As stultifying as it is to watch the daily stumbles over Trump, it’s just as bad for almost everything else. Every major media center admit that they handled the last election poorly. (Well, all of ‘em except Fox, Sinclair, and maybe the Daily Stormer.) Forget the false equivalences between Hillary Clinton’s email and Trump’s racism, or Hillary’s reticence about her health and Trump’s white supremacist declarations. For now, you should even forget about the screaming and yet oddly unexamined misogyny. One of the biggest mistakes, everyone agrees, was that we allowed known lies to pass, unchallenged. We didn’t challenge anything. It didn’t matter if the lies were from people or ‘bots who paid in rubles, we gave it all a pass. The media grumpily complained it wasn’t their job to fact-check.

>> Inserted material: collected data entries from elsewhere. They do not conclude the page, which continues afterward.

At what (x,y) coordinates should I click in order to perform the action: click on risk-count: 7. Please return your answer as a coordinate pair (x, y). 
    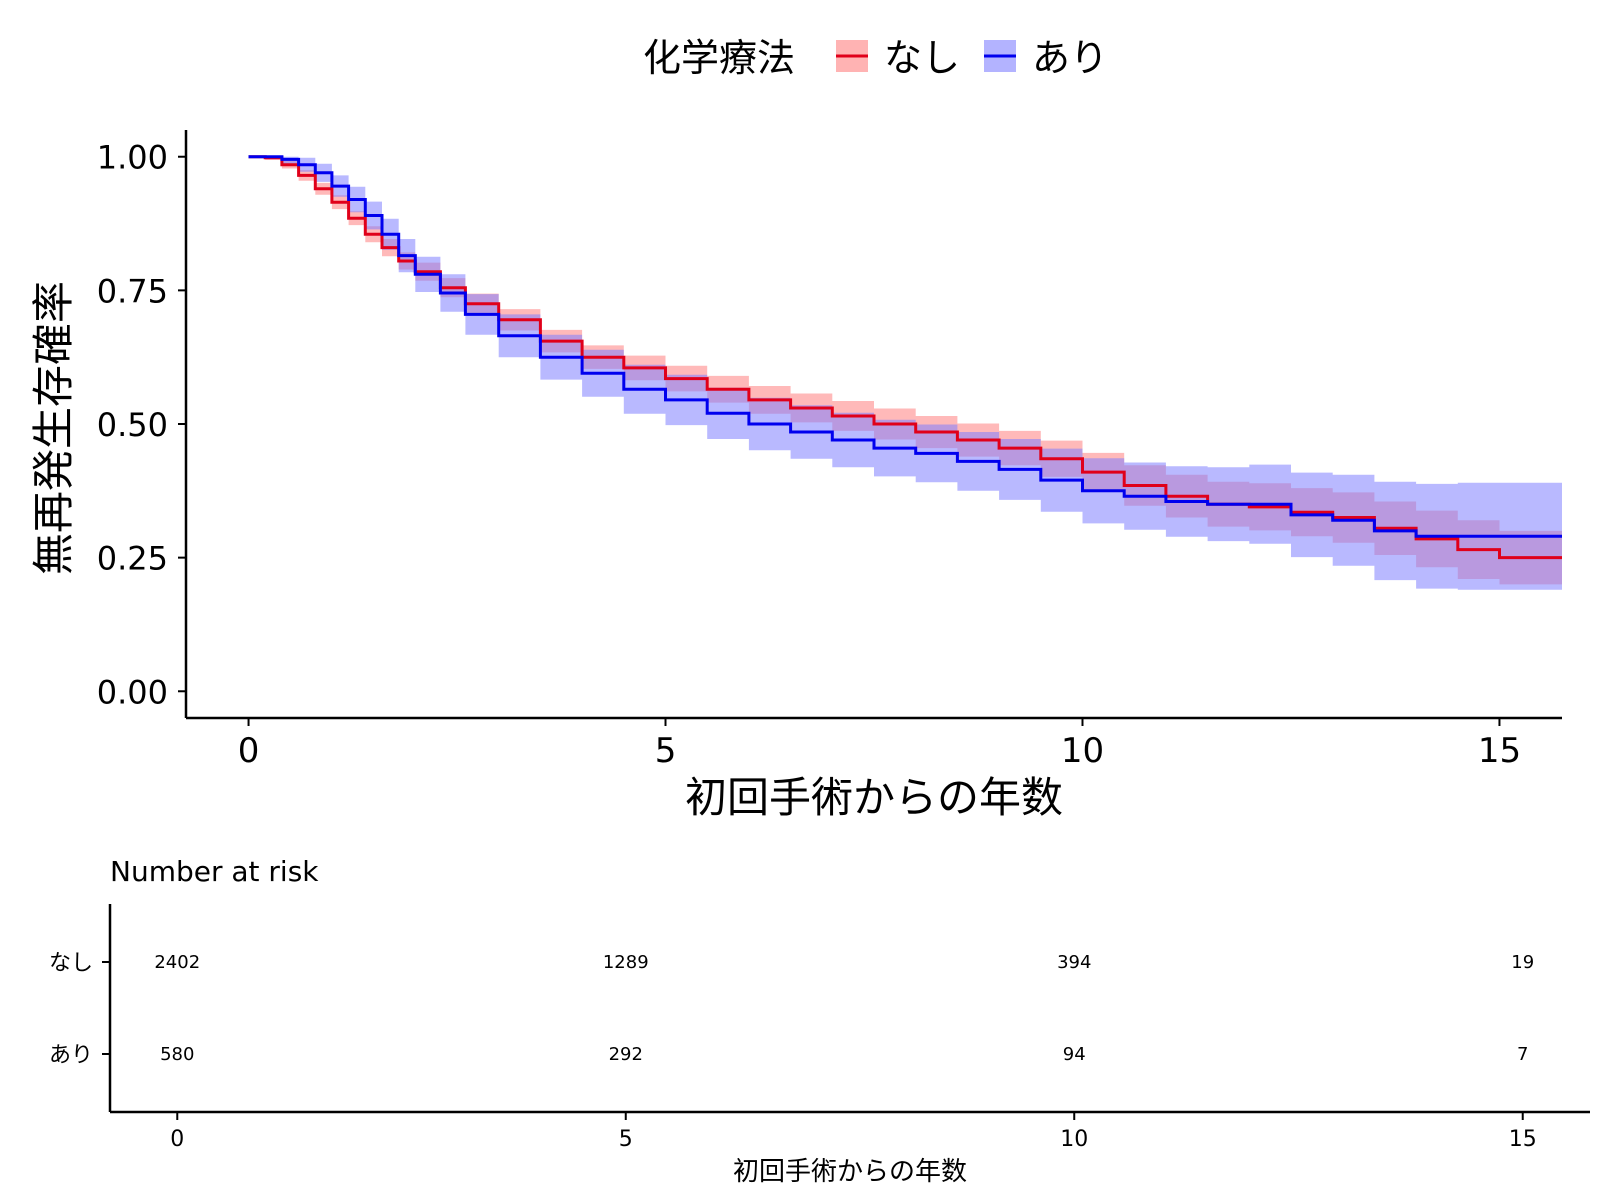
    Looking at the image, I should click on (1522, 1054).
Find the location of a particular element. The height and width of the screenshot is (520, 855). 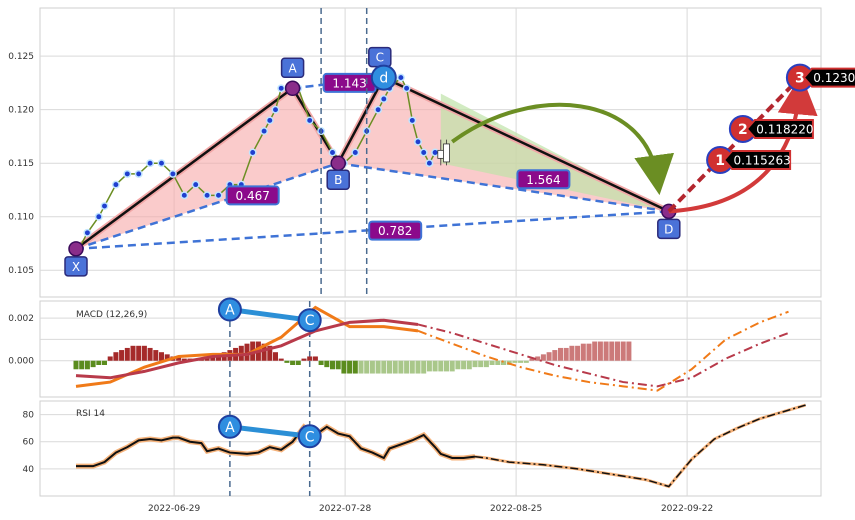

d-marker-label: d is located at coordinates (384, 79).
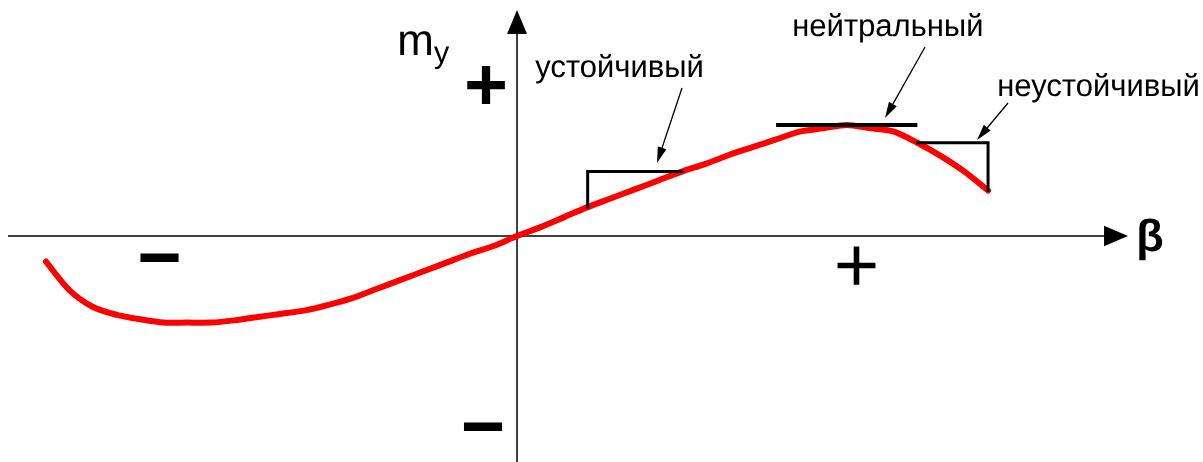  What do you see at coordinates (160, 258) in the screenshot?
I see `annotation: −` at bounding box center [160, 258].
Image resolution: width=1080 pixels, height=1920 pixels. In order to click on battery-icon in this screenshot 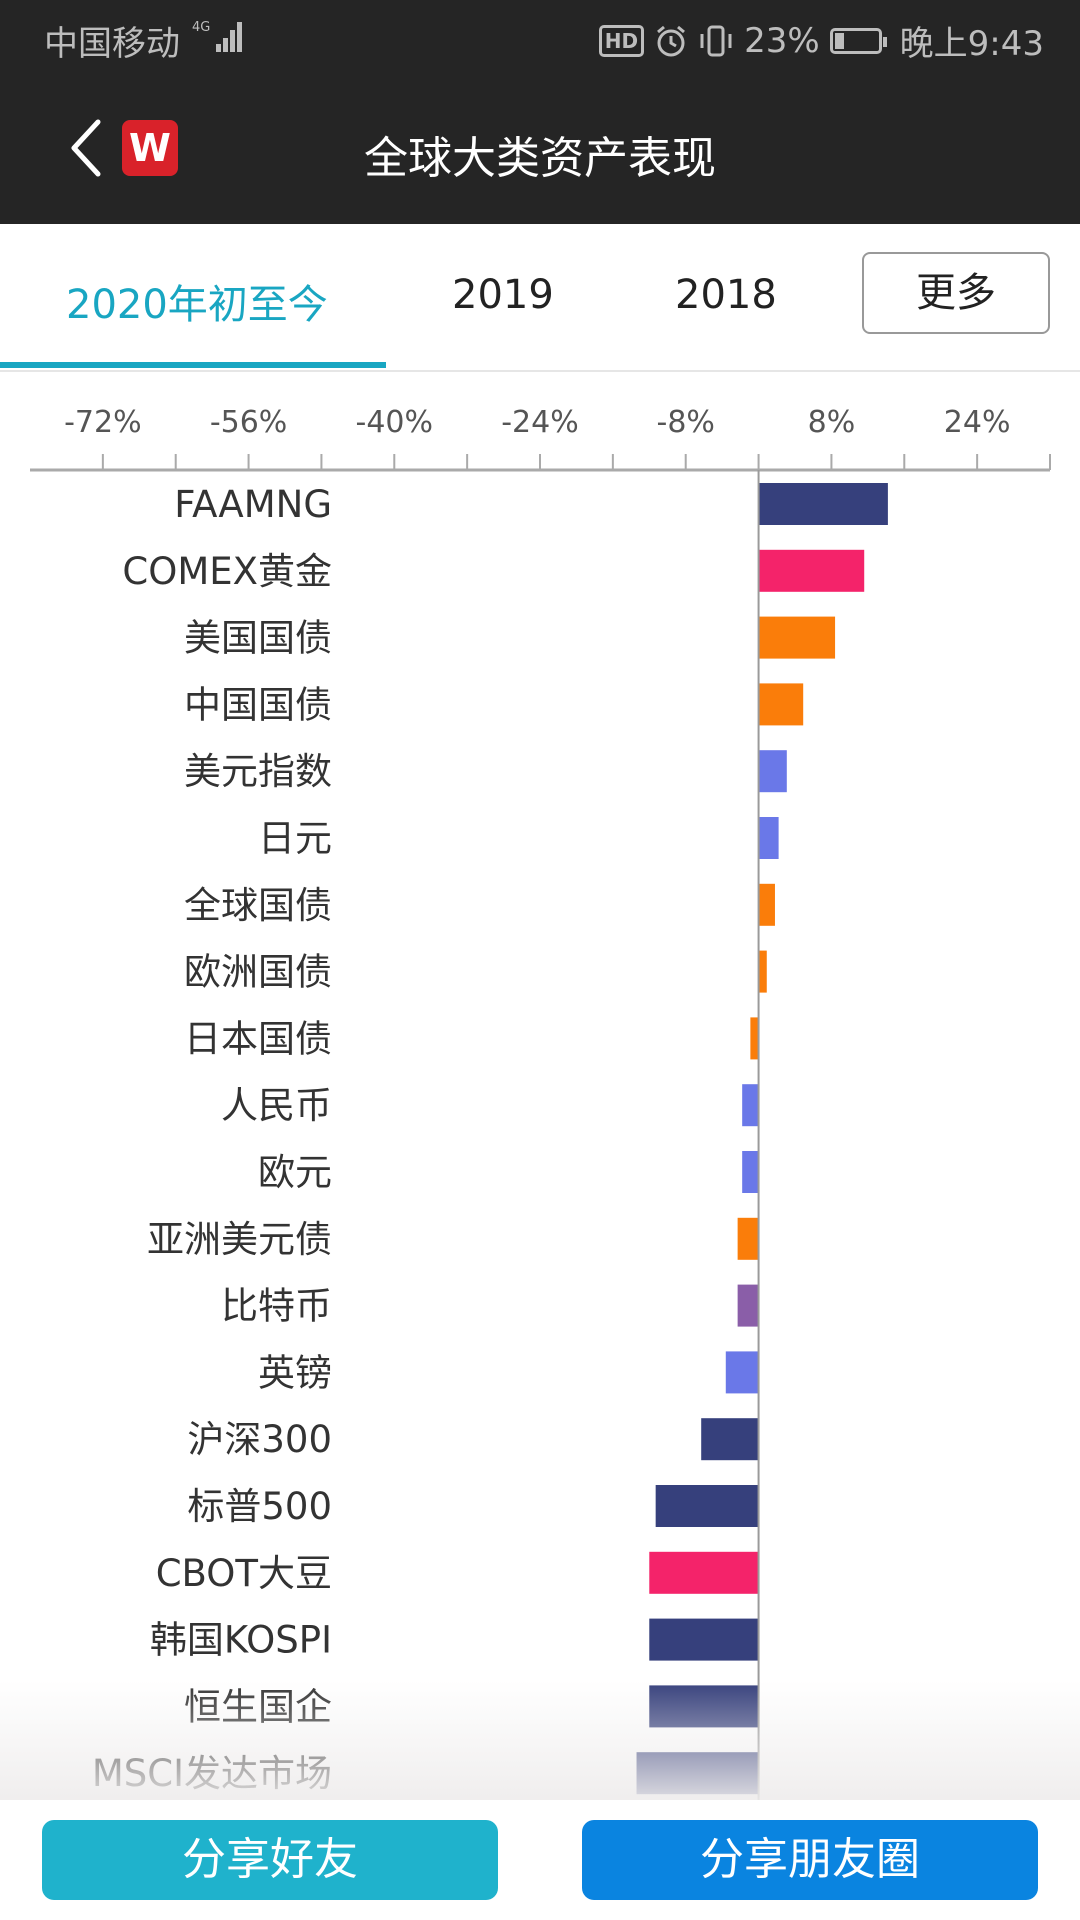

Um, ‘reporting the truth’ kinda describes journalism. Missed that day in J-School? And yet, here are some New York Times headlines today:
Saudi Arabia Says Journalist Jamal Khashoggi Is Dead; 18 Are Arrested
Mr. Khashoggi was strangled after a fistfight, officials said, and the deputy director of Saudi intelligence and other high-ranking officials had been dismissed.
Followed by:
Uh, what? Maybe the Washington Post was more thorough.
Saudi Arabia says Khashoggi was killed in fight at consulate
Officials back away from initial claim that journalist left Istanbul mission alive
I swear, it’s like the last two weeks never happened. I hope it feels better for them because it’s annoying the crap out of me.